What is required: Before writing anything, find the line that contains "Info (268, 178)", then retype the entries below exactly from their first line through that one, without pictures.

Data for processing:
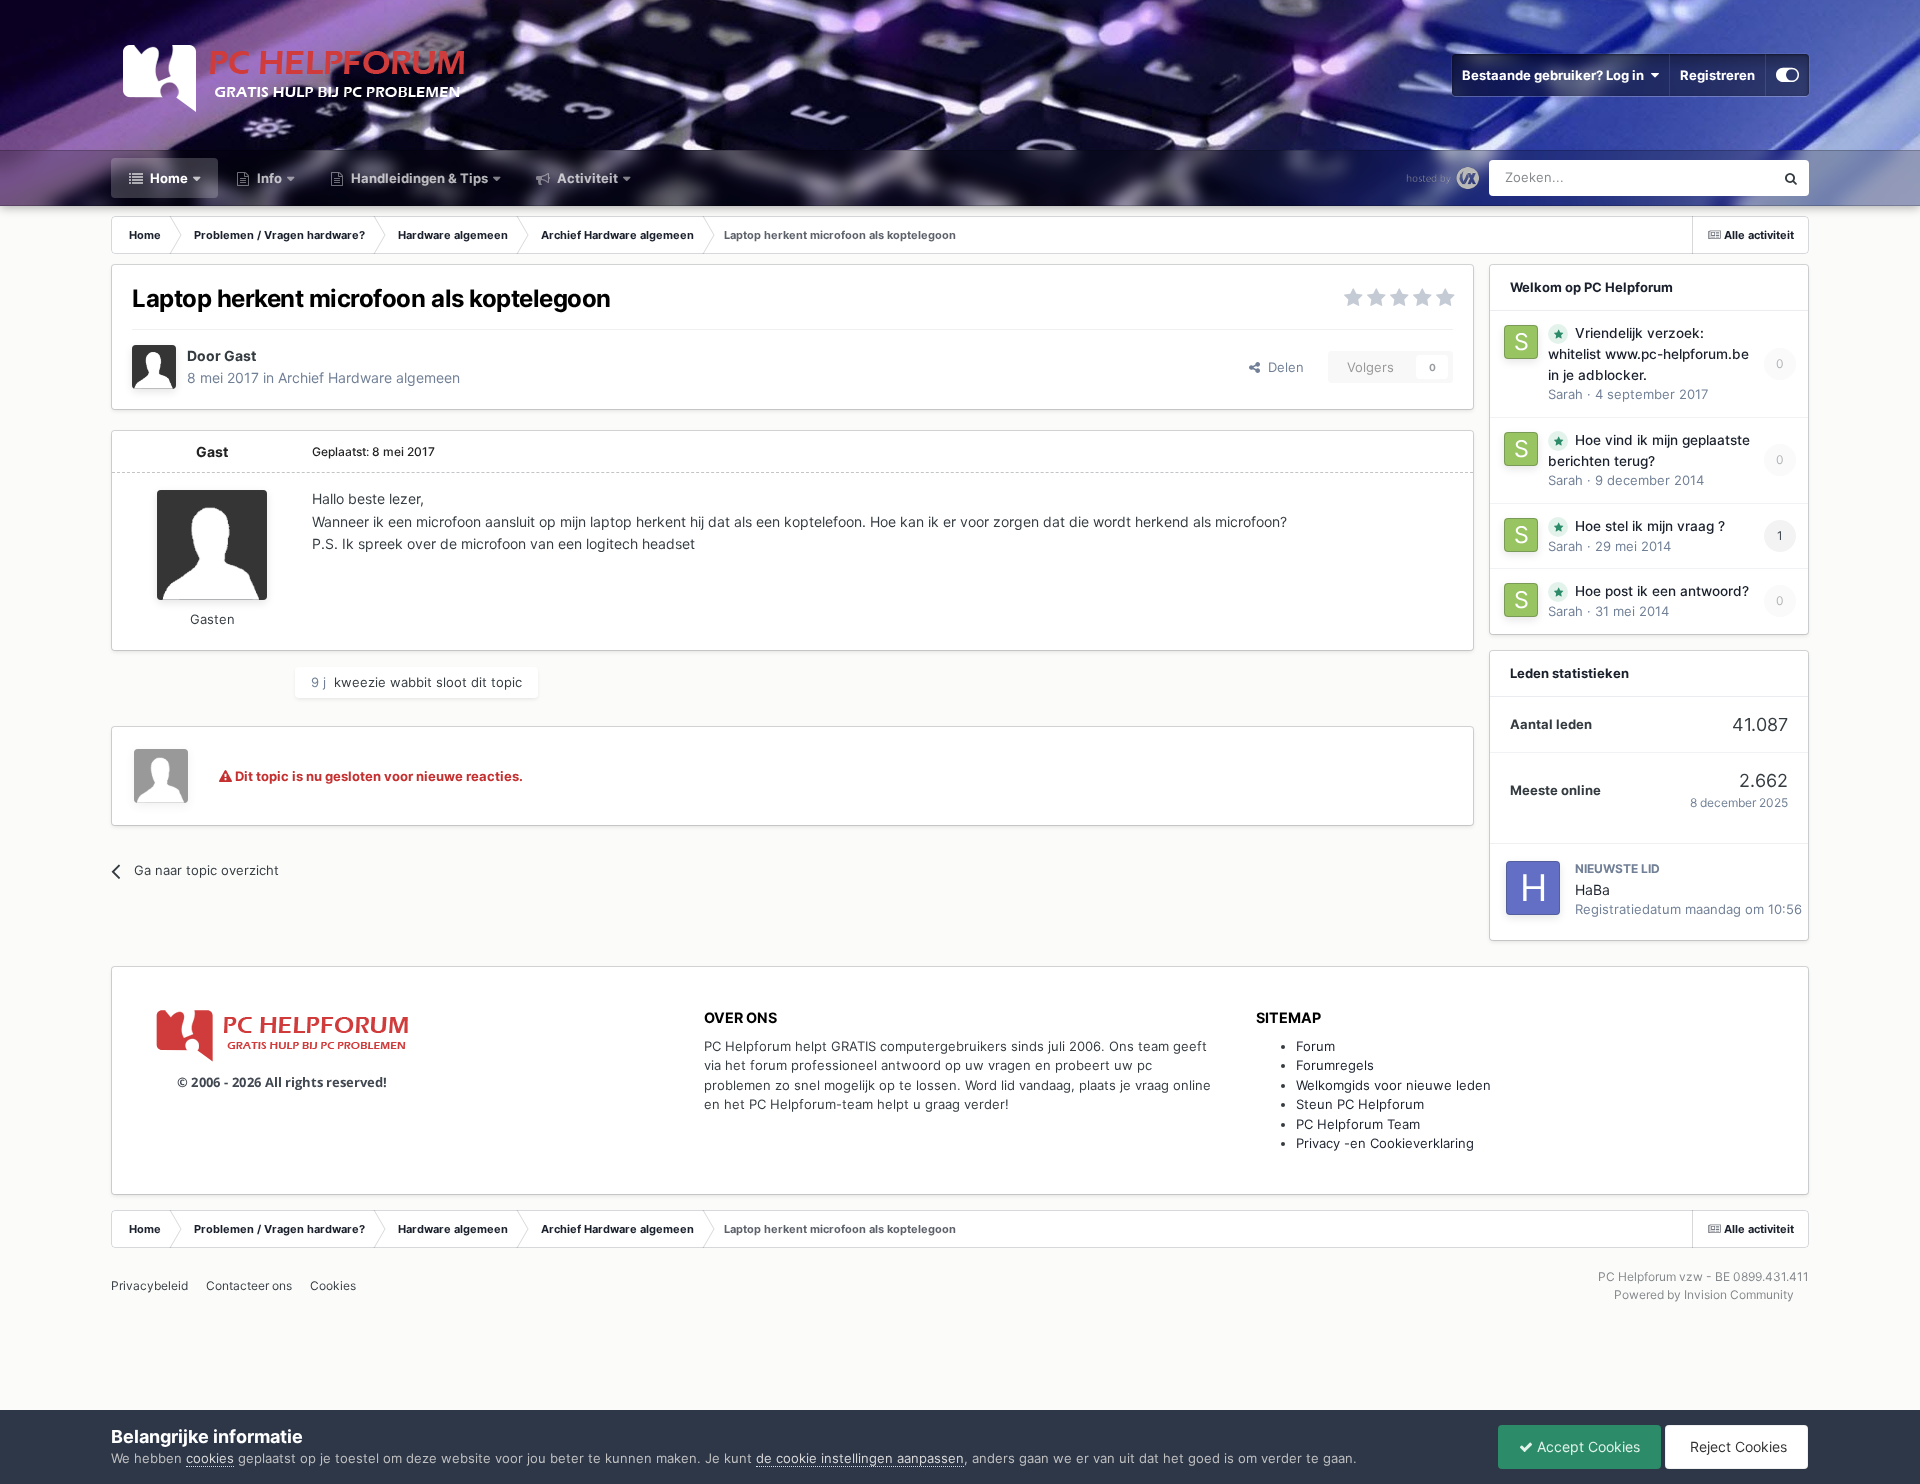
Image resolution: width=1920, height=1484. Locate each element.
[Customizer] (1787, 75)
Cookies (333, 1285)
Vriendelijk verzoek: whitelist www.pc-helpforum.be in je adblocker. (1648, 354)
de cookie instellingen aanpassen (860, 1458)
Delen (1282, 367)
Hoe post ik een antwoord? (1662, 591)
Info (268, 178)
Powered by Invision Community (1704, 1294)
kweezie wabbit (383, 682)
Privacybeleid (149, 1285)
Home (167, 178)
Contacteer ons (249, 1285)
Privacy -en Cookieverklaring (1385, 1143)
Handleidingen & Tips (418, 178)
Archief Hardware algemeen (369, 377)
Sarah (1565, 394)
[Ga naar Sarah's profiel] (1521, 342)
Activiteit (586, 178)
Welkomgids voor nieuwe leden (1393, 1085)
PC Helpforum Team (1358, 1124)
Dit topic (1722, 177)
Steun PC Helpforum (1360, 1104)
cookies (210, 1458)
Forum (1315, 1046)
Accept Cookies (1586, 1446)
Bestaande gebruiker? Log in (1556, 75)
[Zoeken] (1791, 178)
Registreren (1717, 75)
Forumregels (1335, 1065)
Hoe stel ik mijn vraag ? (1650, 526)
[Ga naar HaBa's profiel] (1533, 888)
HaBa (1592, 889)
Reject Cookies (1736, 1446)
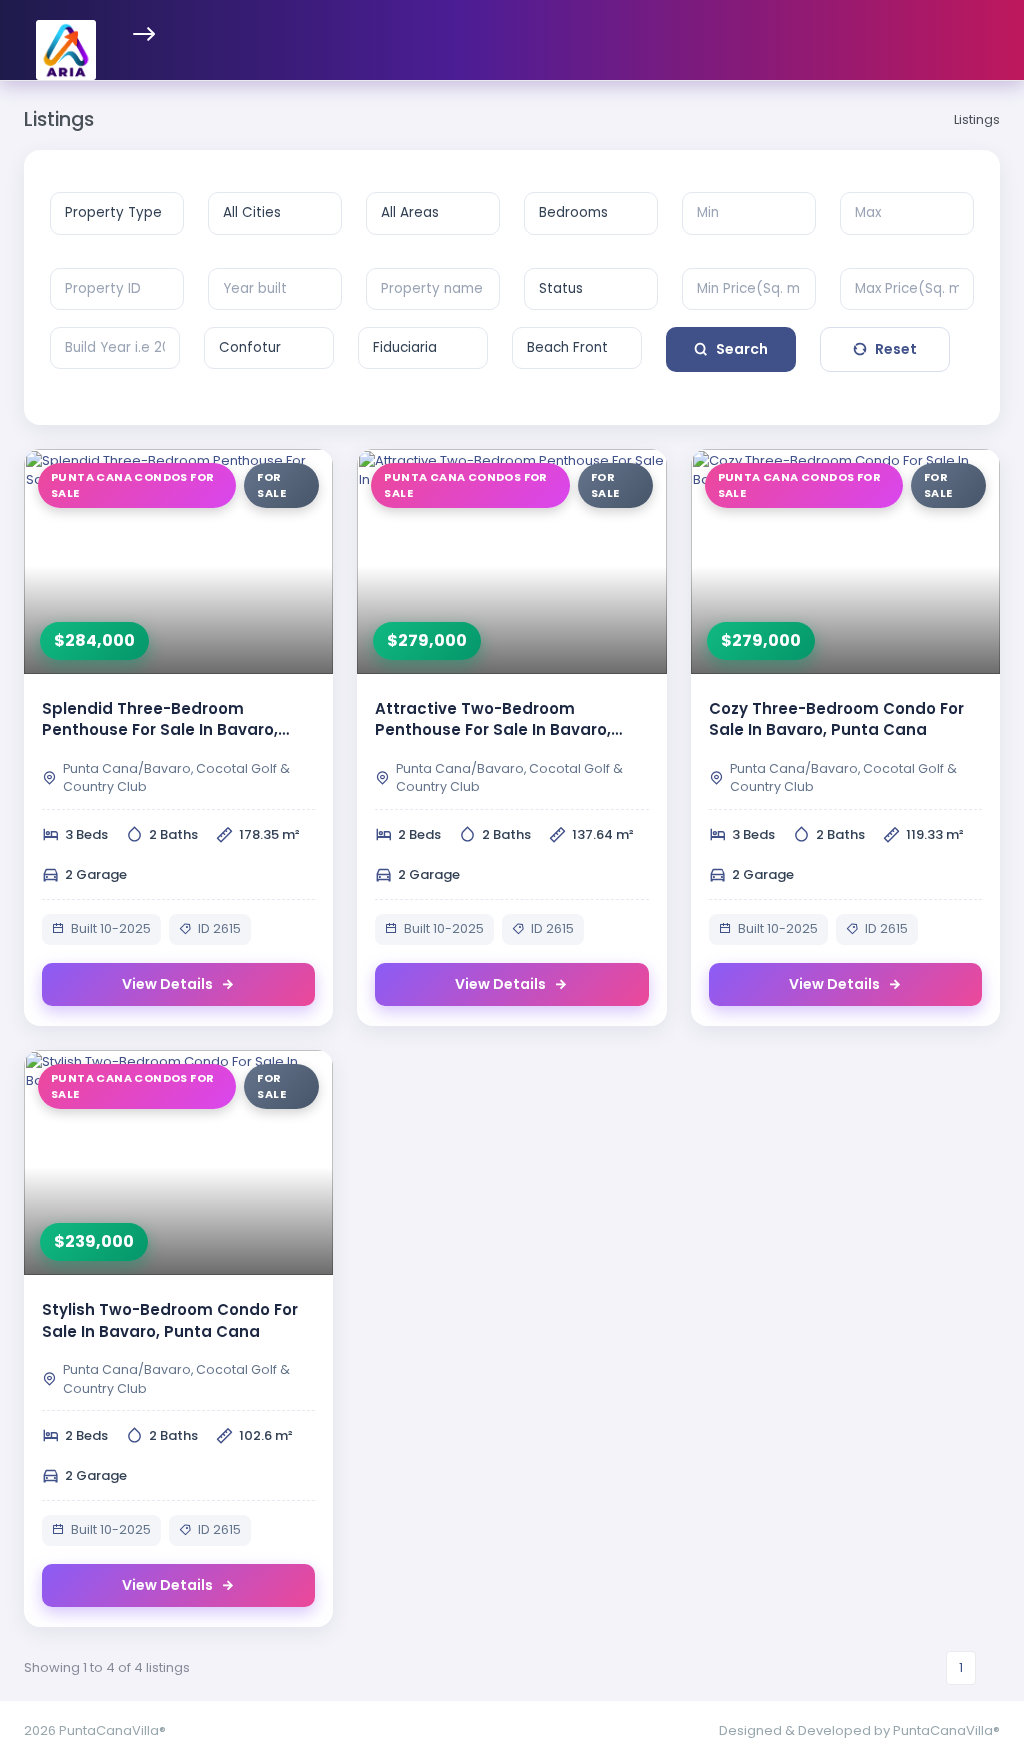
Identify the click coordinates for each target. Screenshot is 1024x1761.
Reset (896, 349)
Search (742, 349)
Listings (977, 119)
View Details (167, 984)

Answer box:
Image resolution: width=1920, height=1484. Locate each element.
[Customizer] (1787, 75)
Cookies (333, 1285)
Vriendelijk verzoek: whitelist www.pc-helpforum.be in je adblocker. (1648, 354)
de cookie instellingen aanpassen (860, 1458)
Delen (1282, 367)
Hoe post ik een antwoord? (1662, 591)
Info (268, 178)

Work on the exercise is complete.